* **Your task**
A line containing "Given: Click the tweet" appears in the material below. Return exactly every line from the first through that one, and only those.

* * * *

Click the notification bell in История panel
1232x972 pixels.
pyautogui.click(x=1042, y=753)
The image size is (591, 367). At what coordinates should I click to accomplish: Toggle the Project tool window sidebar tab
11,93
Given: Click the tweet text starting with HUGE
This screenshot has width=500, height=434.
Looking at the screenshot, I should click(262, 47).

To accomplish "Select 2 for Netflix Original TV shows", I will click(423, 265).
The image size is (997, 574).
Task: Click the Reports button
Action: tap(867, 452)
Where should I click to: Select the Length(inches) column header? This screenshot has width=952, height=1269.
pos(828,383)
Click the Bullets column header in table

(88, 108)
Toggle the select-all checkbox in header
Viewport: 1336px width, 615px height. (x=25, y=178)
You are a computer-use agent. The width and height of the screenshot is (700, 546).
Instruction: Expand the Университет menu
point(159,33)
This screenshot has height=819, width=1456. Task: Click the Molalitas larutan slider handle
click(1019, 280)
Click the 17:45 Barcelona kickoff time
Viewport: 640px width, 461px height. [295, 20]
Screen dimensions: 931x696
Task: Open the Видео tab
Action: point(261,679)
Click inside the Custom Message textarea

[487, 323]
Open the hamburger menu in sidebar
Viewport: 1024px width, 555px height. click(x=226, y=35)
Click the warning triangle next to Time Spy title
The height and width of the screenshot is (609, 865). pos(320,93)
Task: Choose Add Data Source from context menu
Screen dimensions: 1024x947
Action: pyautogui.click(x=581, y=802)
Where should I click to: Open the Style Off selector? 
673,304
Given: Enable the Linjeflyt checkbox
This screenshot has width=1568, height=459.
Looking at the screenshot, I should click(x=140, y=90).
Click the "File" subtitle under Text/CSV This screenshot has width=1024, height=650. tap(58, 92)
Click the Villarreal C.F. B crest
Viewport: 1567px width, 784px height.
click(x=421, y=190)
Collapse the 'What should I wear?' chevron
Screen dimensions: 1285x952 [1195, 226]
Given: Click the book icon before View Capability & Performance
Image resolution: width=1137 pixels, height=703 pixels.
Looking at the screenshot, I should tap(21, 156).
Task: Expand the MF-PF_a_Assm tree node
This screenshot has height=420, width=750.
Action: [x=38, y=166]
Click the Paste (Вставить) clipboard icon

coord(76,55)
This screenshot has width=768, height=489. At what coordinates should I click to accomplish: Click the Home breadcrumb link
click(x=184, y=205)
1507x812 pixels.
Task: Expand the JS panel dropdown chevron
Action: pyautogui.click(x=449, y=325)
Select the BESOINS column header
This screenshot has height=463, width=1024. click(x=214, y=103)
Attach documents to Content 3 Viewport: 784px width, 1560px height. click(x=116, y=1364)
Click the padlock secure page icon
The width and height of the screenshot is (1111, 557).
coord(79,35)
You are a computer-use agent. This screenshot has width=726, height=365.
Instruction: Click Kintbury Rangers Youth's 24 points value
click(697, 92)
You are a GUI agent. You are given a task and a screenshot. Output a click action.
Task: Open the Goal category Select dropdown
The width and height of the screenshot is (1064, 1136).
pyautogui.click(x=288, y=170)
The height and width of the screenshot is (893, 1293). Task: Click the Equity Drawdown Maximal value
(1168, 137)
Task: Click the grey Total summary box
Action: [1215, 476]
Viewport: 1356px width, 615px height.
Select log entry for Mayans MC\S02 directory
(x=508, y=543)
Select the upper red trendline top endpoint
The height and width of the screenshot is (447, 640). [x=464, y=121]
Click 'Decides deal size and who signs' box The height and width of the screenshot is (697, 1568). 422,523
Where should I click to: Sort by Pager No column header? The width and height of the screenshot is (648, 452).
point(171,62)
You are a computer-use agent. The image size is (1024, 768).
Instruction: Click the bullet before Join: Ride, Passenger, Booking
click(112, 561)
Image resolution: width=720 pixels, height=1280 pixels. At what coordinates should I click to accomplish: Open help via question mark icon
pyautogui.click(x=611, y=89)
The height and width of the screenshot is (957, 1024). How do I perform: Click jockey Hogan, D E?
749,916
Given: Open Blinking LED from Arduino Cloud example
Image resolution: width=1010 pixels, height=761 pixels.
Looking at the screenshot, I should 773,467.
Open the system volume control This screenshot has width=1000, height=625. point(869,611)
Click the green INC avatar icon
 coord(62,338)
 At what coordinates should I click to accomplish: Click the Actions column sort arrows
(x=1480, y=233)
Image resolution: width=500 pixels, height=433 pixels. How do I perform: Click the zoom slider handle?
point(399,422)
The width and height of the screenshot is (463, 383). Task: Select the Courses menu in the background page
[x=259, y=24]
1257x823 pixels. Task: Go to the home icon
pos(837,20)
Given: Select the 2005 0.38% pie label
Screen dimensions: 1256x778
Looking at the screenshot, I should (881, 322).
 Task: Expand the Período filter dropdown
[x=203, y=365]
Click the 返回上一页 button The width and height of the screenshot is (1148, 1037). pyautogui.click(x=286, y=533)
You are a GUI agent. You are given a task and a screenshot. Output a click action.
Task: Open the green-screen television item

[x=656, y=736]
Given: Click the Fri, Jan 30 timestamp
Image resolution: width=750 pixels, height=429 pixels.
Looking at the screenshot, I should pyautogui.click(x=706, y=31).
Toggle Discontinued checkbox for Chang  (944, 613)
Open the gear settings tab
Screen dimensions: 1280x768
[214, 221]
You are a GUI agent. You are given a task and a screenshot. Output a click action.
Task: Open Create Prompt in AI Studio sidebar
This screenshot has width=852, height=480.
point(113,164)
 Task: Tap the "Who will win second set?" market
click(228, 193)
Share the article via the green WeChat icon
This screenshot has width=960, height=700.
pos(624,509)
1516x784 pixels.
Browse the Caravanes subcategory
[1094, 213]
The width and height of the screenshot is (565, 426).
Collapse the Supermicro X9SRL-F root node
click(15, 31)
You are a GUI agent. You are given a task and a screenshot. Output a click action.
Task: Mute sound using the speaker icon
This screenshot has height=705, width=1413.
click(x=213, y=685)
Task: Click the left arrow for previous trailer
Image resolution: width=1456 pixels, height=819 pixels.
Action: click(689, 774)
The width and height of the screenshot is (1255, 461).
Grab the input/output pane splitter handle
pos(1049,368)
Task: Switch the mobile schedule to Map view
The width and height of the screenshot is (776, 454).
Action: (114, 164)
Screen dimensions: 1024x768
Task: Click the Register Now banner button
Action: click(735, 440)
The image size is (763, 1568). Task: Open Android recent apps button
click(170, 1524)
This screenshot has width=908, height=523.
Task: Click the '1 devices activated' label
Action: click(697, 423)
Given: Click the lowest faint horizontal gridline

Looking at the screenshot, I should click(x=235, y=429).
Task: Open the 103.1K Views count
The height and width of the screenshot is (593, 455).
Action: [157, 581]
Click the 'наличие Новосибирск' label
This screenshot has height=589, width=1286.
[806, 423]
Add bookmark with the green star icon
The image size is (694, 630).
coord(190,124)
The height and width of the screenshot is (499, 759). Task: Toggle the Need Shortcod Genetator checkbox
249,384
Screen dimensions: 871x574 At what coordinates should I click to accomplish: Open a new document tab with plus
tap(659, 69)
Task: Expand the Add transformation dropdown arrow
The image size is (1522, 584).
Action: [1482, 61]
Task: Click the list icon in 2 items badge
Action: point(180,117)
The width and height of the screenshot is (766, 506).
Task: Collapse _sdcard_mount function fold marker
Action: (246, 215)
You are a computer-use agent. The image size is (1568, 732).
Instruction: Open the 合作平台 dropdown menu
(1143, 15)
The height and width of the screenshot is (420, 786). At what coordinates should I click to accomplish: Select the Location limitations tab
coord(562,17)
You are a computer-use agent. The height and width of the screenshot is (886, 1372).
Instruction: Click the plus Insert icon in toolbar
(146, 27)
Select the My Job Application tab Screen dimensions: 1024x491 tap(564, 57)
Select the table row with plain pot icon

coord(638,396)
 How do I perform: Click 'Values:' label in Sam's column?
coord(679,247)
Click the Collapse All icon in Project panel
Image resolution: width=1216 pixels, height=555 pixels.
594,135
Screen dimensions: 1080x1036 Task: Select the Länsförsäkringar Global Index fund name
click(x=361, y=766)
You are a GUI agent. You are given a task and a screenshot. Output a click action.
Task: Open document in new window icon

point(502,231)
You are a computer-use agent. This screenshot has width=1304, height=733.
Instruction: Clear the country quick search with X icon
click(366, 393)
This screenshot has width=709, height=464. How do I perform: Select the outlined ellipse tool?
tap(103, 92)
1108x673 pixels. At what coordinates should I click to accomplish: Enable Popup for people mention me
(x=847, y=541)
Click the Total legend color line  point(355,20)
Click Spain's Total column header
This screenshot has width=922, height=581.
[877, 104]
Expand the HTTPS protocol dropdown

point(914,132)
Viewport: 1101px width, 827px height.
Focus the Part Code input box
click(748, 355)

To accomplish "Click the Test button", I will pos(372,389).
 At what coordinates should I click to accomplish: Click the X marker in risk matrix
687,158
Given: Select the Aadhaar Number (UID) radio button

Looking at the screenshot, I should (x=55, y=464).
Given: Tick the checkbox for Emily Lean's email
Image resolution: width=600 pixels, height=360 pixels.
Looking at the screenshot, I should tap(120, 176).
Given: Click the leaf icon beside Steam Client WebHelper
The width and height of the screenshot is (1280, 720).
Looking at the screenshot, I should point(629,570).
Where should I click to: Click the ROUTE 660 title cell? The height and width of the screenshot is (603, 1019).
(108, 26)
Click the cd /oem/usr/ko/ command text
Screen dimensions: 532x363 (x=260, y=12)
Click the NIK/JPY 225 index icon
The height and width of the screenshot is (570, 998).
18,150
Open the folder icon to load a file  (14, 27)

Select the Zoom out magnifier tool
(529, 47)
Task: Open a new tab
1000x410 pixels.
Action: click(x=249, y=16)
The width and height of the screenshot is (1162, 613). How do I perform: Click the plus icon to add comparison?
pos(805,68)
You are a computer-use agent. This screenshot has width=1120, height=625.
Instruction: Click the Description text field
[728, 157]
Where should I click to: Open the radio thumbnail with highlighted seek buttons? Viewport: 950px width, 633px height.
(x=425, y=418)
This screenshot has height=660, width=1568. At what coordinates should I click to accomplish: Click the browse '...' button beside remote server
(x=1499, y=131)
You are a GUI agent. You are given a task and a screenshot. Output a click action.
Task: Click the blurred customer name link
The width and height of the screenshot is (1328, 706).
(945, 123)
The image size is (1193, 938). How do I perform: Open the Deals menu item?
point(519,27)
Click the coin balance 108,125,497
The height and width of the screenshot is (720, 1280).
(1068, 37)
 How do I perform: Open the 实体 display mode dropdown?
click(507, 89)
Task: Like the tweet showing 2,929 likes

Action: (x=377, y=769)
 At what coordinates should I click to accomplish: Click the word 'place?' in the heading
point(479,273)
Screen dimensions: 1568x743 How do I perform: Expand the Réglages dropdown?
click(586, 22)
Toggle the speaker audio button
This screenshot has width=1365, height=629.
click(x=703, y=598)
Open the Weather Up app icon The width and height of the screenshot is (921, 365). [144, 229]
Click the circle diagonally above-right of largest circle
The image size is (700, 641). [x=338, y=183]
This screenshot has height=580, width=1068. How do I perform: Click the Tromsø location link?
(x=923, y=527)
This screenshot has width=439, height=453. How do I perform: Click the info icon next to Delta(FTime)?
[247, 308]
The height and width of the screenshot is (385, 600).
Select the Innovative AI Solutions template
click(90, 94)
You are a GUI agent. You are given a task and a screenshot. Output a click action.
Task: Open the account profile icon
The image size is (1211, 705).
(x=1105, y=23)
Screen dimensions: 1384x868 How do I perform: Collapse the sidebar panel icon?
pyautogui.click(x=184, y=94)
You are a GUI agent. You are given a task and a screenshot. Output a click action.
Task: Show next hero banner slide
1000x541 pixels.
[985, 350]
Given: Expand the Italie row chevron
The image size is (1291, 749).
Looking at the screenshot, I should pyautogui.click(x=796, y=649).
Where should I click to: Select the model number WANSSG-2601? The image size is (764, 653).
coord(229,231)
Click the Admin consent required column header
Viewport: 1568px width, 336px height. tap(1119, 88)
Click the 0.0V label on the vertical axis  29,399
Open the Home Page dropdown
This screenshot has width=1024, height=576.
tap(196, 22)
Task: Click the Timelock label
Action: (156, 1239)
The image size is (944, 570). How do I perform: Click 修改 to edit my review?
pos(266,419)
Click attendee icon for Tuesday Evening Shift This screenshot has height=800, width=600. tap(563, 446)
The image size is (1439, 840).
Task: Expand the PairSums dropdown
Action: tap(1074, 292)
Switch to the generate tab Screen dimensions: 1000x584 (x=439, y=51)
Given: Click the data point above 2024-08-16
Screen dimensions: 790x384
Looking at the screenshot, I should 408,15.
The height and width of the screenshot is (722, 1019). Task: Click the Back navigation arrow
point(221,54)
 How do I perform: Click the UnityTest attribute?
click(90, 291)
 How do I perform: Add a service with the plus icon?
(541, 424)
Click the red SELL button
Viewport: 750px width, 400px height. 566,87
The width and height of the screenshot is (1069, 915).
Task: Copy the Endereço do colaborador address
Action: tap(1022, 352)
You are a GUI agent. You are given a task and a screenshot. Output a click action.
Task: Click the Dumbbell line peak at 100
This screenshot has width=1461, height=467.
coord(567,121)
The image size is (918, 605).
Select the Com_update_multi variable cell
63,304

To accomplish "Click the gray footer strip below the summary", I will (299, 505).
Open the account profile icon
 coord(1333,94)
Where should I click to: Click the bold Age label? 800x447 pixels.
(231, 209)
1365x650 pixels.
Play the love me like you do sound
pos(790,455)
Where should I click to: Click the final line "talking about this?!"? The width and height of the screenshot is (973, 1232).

* * * *

* **Exercise result**
Click the notification bell in История panel
1232x972 pixels.
pyautogui.click(x=1042, y=753)
The image size is (591, 367). At what coordinates should I click to accomplish: Toggle the Project tool window sidebar tab
11,93
Given: Click the tweet text starting with HUGE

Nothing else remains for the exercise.